Passage to read:

— BEGIN —

TRANSMISSION ART ARCHIVE
Nagai writes:"EC(h)OLOCATOR is a radio project I originated in March 2003. In the 18 month period that followed, I organized six live broadcasts realized in collaboration with independent campus and community radio stations in Canada and the United States, and staged a number of public performances, talks and soundwalks related to the project.
Conceptually, EC(h)OLOCATOR engages with the idea that every place has a unique sonic character that impacts the emotional and physical lives of each organism living within its boundaries and that this sonic character is worthy of attention, study and deeper understanding. Inspired by the sense of cooperative individualism that defines the “community” of community radio, and encouraged by the freedom to experiment that is one part of the ethos of transmission art, I set out to create something that would subvert the “anywhere, anytime” homogeneity of most FM radio; something site-specific and undeniably local yet moving beyond “local” in the traditional sense of local producers, with familiar voices, playing local favorites.

— END —

Given data:
— BEGIN —

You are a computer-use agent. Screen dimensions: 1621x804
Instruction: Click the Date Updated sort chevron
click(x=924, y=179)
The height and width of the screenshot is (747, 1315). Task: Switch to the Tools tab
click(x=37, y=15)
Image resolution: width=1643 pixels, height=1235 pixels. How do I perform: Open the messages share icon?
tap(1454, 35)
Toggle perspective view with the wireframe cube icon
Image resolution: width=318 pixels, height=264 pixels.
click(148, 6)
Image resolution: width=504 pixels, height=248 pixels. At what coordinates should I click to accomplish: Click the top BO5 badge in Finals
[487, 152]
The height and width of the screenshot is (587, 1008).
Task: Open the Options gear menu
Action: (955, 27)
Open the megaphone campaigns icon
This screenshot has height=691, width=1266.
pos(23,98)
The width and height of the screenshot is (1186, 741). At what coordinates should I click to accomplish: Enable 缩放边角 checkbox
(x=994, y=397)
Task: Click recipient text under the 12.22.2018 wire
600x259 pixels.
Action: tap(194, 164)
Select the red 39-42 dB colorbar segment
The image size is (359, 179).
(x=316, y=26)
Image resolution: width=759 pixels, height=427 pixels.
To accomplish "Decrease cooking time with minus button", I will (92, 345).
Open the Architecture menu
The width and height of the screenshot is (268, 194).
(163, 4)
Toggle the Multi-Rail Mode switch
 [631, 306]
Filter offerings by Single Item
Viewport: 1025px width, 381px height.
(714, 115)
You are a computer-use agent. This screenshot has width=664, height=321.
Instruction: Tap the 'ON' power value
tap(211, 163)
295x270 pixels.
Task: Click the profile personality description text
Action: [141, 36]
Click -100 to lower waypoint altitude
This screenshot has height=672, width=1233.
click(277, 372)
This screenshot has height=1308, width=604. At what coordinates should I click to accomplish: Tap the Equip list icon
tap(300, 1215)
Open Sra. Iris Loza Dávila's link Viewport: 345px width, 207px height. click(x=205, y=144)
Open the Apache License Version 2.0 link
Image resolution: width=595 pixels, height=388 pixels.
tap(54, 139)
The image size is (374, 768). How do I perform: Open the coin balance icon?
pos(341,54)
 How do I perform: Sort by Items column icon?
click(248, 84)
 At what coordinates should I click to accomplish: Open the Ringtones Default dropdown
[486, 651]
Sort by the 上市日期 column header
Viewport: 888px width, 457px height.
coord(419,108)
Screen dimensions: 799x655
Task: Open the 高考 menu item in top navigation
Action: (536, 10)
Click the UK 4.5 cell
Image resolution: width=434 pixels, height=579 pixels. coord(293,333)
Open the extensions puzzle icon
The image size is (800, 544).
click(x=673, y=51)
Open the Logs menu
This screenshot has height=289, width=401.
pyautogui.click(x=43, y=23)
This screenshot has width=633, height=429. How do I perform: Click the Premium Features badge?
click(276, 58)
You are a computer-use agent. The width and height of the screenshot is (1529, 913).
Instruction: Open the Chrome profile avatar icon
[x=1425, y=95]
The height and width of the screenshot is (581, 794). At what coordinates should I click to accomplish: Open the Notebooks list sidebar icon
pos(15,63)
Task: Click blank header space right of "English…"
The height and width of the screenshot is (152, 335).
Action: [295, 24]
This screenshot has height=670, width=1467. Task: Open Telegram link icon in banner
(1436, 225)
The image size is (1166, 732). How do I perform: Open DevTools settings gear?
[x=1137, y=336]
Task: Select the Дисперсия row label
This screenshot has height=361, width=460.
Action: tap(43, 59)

— END —

Short task 1: Copy the records word for word, from the line that contains "How do I perform: Sort by Items column icon?" through the last line of the records.
Short task 2: Continue the passage about the EC(h)OLOCATOR radio project from its final sentence.

Final result 1:
 How do I perform: Sort by Items column icon?
click(248, 84)
 At what coordinates should I click to accomplish: Open the Ringtones Default dropdown
[486, 651]
Sort by the 上市日期 column header
Viewport: 888px width, 457px height.
coord(419,108)
Screen dimensions: 799x655
Task: Open the 高考 menu item in top navigation
Action: (536, 10)
Click the UK 4.5 cell
Image resolution: width=434 pixels, height=579 pixels. coord(293,333)
Open the extensions puzzle icon
The image size is (800, 544).
click(x=673, y=51)
Open the Logs menu
This screenshot has height=289, width=401.
pyautogui.click(x=43, y=23)
This screenshot has width=633, height=429. How do I perform: Click the Premium Features badge?
click(276, 58)
You are a computer-use agent. The width and height of the screenshot is (1529, 913).
Instruction: Open the Chrome profile avatar icon
[x=1425, y=95]
The height and width of the screenshot is (581, 794). At what coordinates should I click to accomplish: Open the Notebooks list sidebar icon
pos(15,63)
Task: Click blank header space right of "English…"
The height and width of the screenshot is (152, 335).
Action: [295, 24]
This screenshot has height=670, width=1467. Task: Open Telegram link icon in banner
(1436, 225)
The image size is (1166, 732). How do I perform: Open DevTools settings gear?
[x=1137, y=336]
Task: Select the Дисперсия row label
This screenshot has height=361, width=460.
Action: tap(43, 59)

Final result 2:
Each broadcast differed according to the needs and capabilities of the host station, the number of people involved and the nature of field recordings and other sound materials collected in the days prior to the performance. The broadcasts included a combination of straight field recordings, live processing and mixing of all kinds of sounds, pre-edited material created by the assisting producers and myself, call-in comments from listeners and live vocal and/or ambient sound input. At each station, I was in residence for a period of days. During that time, I worked with volunteers and station staff to collect local recordings and interviews. Together we conducted soundwalks and field recording expeditions to places of sonic interest. Prior to going on the air, we spent much time considering the numerous ways one might broadcast the “sound of place” to an audience of diverse listeners. At all times, participants were encouraged to conceive of radio space as a unique physicaltemporal place, to imagine formats that relied not on external conventions of airtime etiquette but rather on the naturally emerging qualities of the momentary but very real “ether space” created during a live broadcast.
Projects took place at the following locations:
WGDR: Plainfield Vermont, May 2003
Radio Free Brattleboro: Brattleboro Vermont, May 2003
CKLN: Toronto Ontario, May 2003
CJAM: Windsor Ontario, June 2003
psy.geo.conflux 2004/free103point9.org: Brooklyn New York, May 2004
WSPN: Skidmore College, Saratoga NY, October 2004"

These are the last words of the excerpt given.